Татьяна Ахметгалиева. «Картонное детство, бумажная жизнь».  2011

Очевидно, молодой русский художник предпочитает жанр эффектного и зрелищного шоу, поскольку надеется, что таким образом на него скорее обратят внимание, что так он скорее впишется в системы медального успеха или даже получит мировое признание. Но именно склонность к моментально считываемым визуальным эффектам, а не к вдумчивой социальной критике, выдает в современном русском искусстве некоторую концептуальную «незрелость» (в каталоге выставки по поводу работы Ахметгалиевой говорится о «патологическом нежелании становится взрослым», то есть принимать на себя ответственность за социальные неполадки). Думаю, поколенческий срез, представленный на выставке Анной Биткиной, очень и очень точен и симптоматичен.
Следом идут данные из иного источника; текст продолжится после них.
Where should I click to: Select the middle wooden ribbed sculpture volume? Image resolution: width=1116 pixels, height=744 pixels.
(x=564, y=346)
Татьяна Ахметгалиева. «Картонное детство, бумажная жизнь».  2011

Пессимизм, растерянность, неуверенность в завтрашнем дне, неверие в компетентность властных институтов – вот основные психологические доминанты, определяющие если не трагическое, то чрезвычайно тревожное самоощущение жителя Северных стран в ситуации распада социального государства и наступления неолиберализма. Надо признать, кураторы проекта бдительно реагируют на вызовы, которые бросает современному человеку эпоха непредсказуемых и неотвратимых социальных трансформаций.
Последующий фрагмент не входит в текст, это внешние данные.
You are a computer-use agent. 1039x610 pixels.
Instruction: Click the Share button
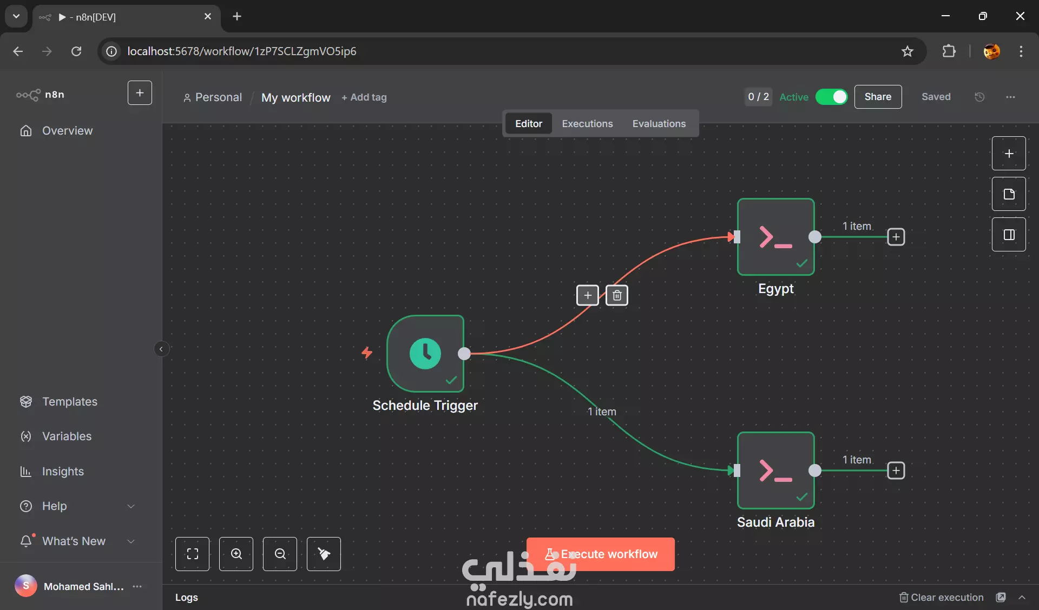pos(878,97)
Так, Саймон Шейх задаётся вопросом, «что будущее готовит для общества, влюбленного в себя и недавно объявленного самой счастливой страной в мире, для датчан? <…> И что ждет это общество во времена глобальных экономических изменений и увядания суверенного национального государства». Аура Сейкула видит цель своей кураторской деятельности в том, «чтобы обеспечить такую критичность и такой процесс задавания вопросов, которые опять же не являются диалектичными к процессу ответов, но являются подтверждением истины как соотношения мысли и действительности». Наиболее неутешительный анализ современности предлагает шведский куратор Пауэр Экрот, говоря, что «“новые горизонты” искусства Северных стран в настоящее время – что-то вроде отрезвляющих будней после веселой дискотеки».

Трудно предсказать, каковы будут будни искусства в такие взрывные для всей постиндустриальной цивилизации десятые годы XXI века – трудовыми или протестными? Радостными или горестными? Проекту «Северное искусство сегодня», который намерен продолжаться ещё несколько лет, хочется пожелать, чтобы он дал исчерпывающие ответы на эти неразрешимые пока вопросы. Другое важное напутствие –  чтобы этот проект по мере его развития все чётче и чётче конкретизировал те социальные и культурные отличия, которые характеризуют (и будут характеризовать) современное искусство в северном регионе и за его пределами.